Rund sechs Millionen Fahrgäste nutzen die Uckermärkische Verkehrsgesellschaft.
Rund sechs Millionen Fahrgäste nutzen die Uckermärkische Verkehrsgesellschaft.
UVG

Die Ticketpreise erhöhen sich erst ab dem nächsten Jahr, aber schon ab dem 14. Dezember fahren die Busse anders. Eine Linie wird verkürzt, dafür kommen andere Angebot hinzu.

Die Uckermärkische Verkehrsgesellschaft (UVG) will einige Linien mit Inkrafttreten des neuen Fahrplans am 14. Dezember leicht ändern.
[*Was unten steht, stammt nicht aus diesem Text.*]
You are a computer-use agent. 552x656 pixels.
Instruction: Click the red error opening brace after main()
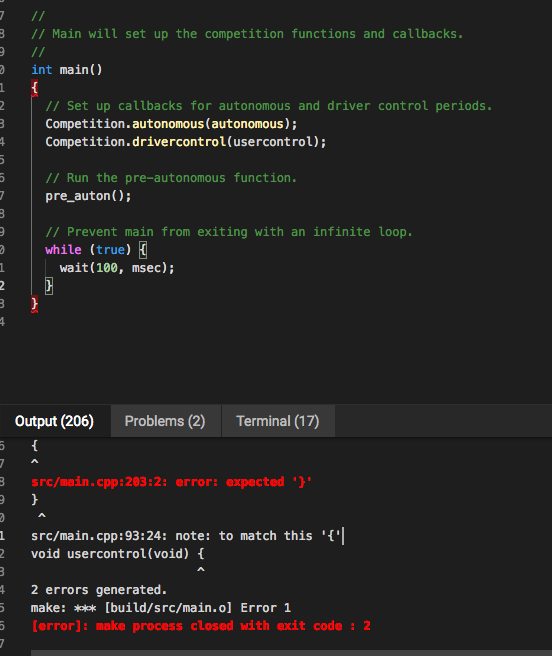34,88
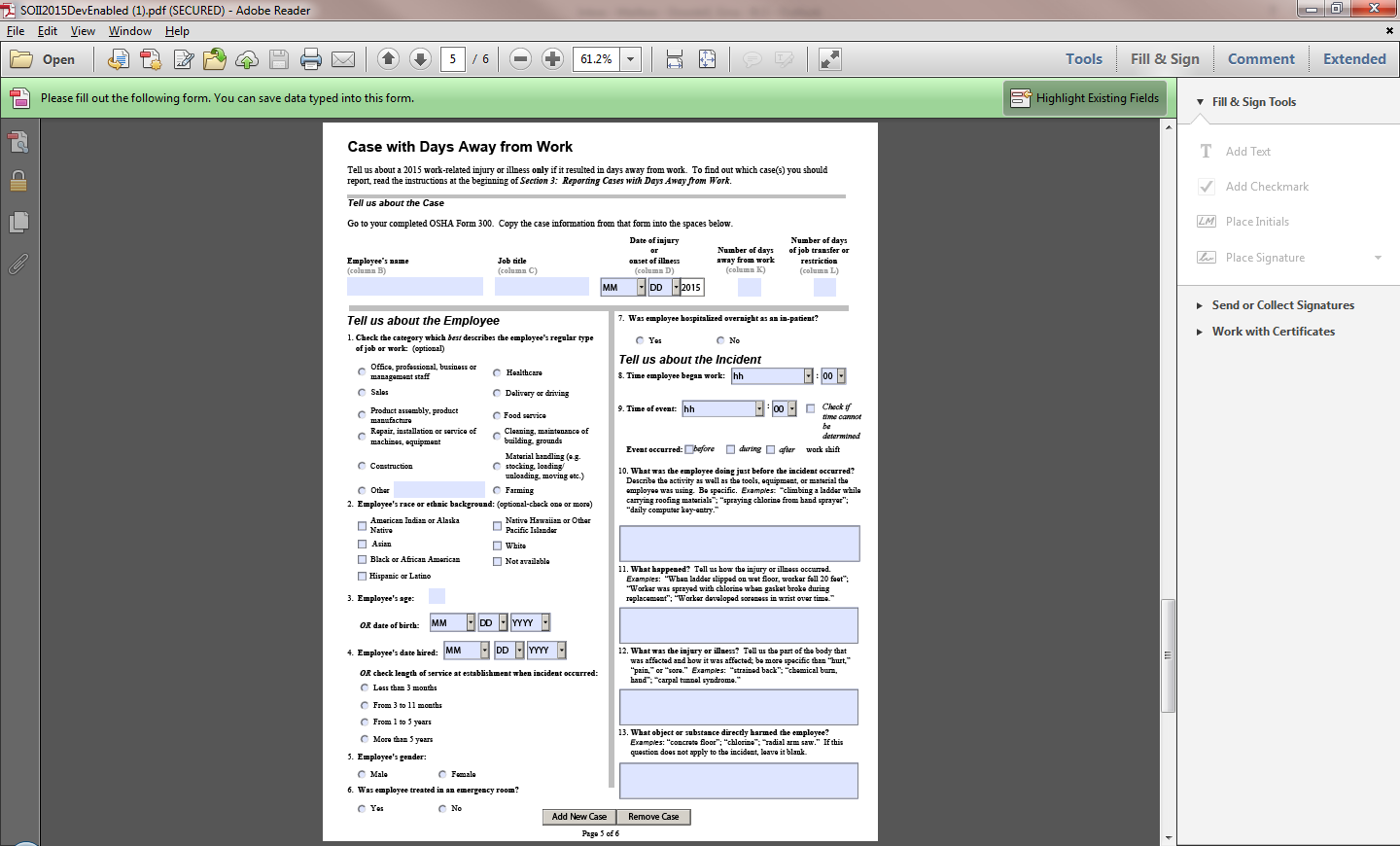The height and width of the screenshot is (846, 1400).
Task: Zoom in with plus icon
Action: point(552,59)
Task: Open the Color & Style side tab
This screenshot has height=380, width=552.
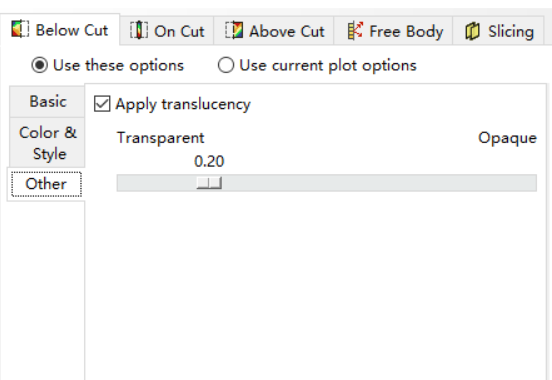Action: (x=47, y=143)
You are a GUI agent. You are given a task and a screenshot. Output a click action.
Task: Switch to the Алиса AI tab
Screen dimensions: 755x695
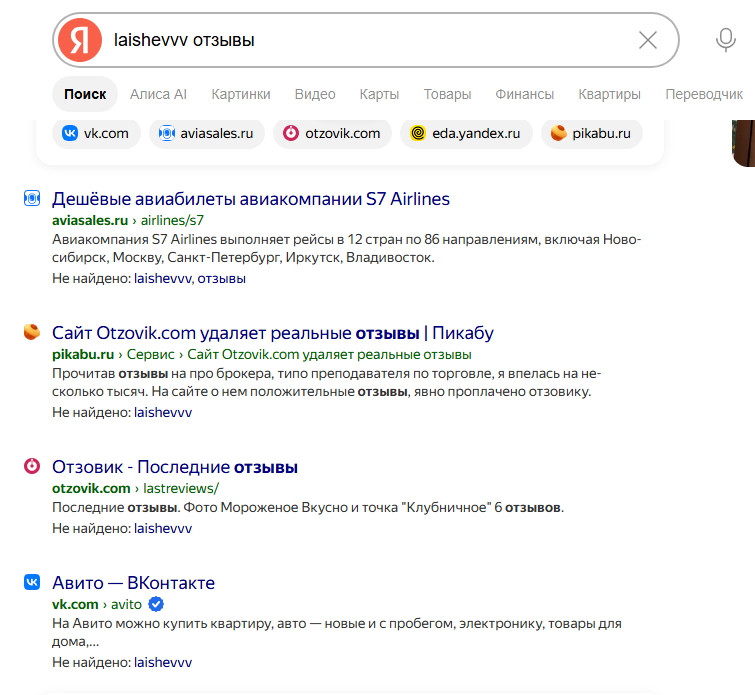pos(158,94)
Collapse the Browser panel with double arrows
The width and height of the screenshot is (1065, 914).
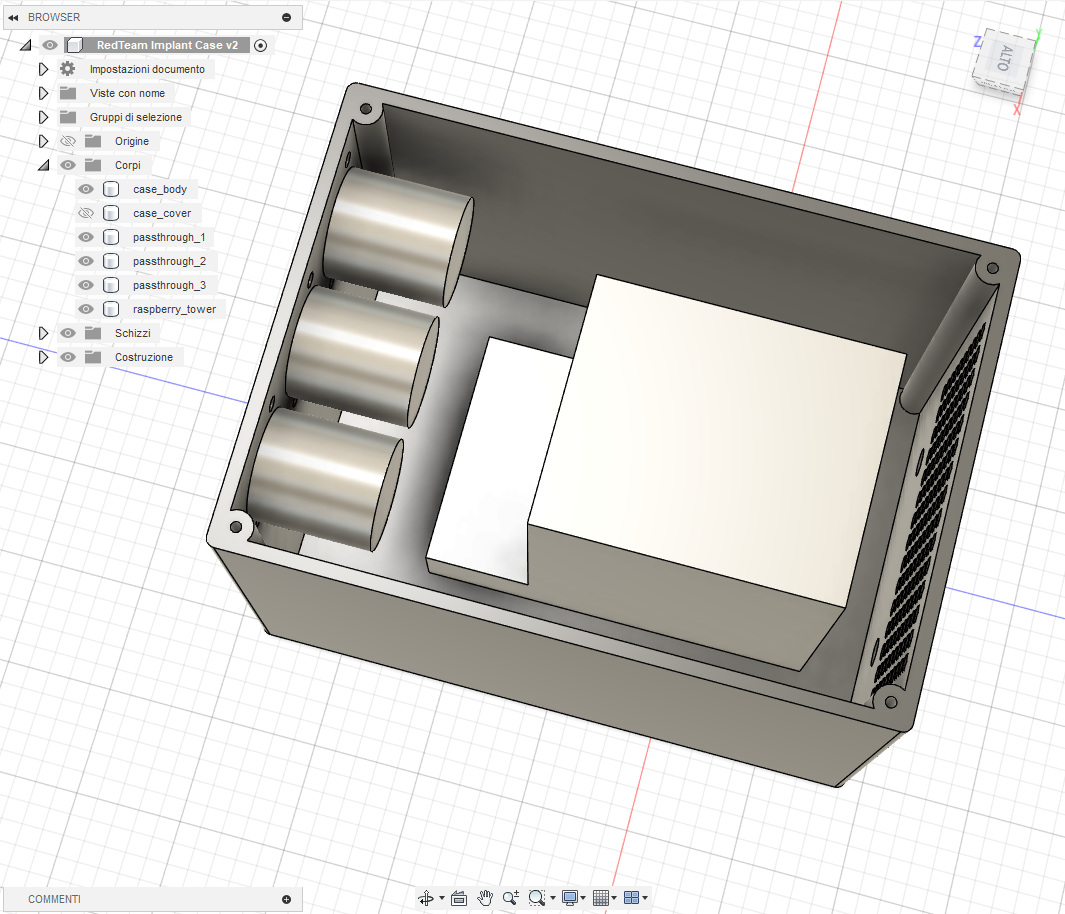tap(13, 17)
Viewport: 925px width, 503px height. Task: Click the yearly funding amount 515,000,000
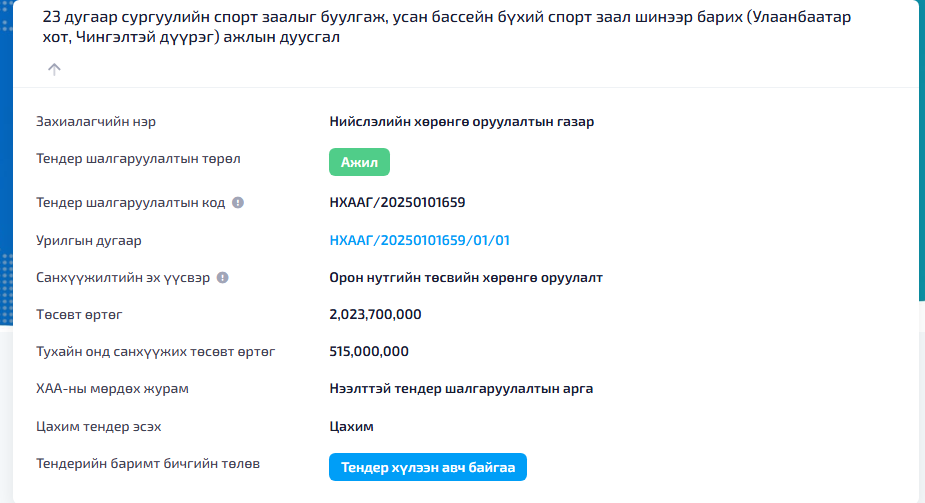pyautogui.click(x=369, y=352)
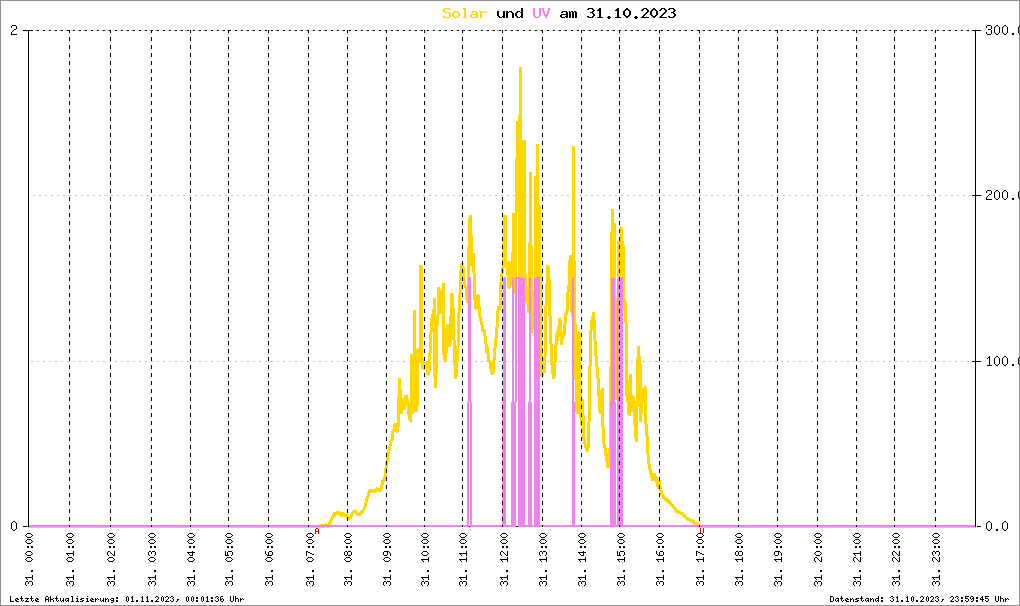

Außerdem kommen auf Fahrgäste im kommenden Jahr Preissteigerungen von 2,3 Prozent bei Strecken über 25 Kilometern zu, erklärte UVG-Geschäftsführer Lars Böhme am Dienstag. „Das Angebotsprofil der UVG bleibt weitgehend erhalten. Lediglich die Linie 463, die früher nach Oderberg fuhr, endet künftig in Lunow. Dort kann aber in einen Bus der Barnimer Busgesellschaft umgestiegen werden, der die Fahrgäste nach Oderberg bringt“, sagte er. 

Der Bus, der von Schwedt im Zweistundentakt in das polnische Krajnik fahre, verlängere seinen dortigen Aufenthalt von 13 auf 18 Minuten. Der Verkehrsverbund Berlin-Brandenburg (VBB) richte mit dem neuen Fahrplan ein zusätzliches Angebot für Uckermärker ein. „Es fährt sowohl Freitags als auch Samstags künftig ein Nachtzug vom Berliner Hauptbahnhof nach Schwedt. Wer also nach Berlin ins Theater oder Kino gehen will, kann dafür die Bahn nutzen. Für Nachtschwärmer, die aus der Region Prenzlau nach Berlin und wieder zurückfahren wollen, setzen wir Ruf- busse ab Angermünde ein“, so Böhme.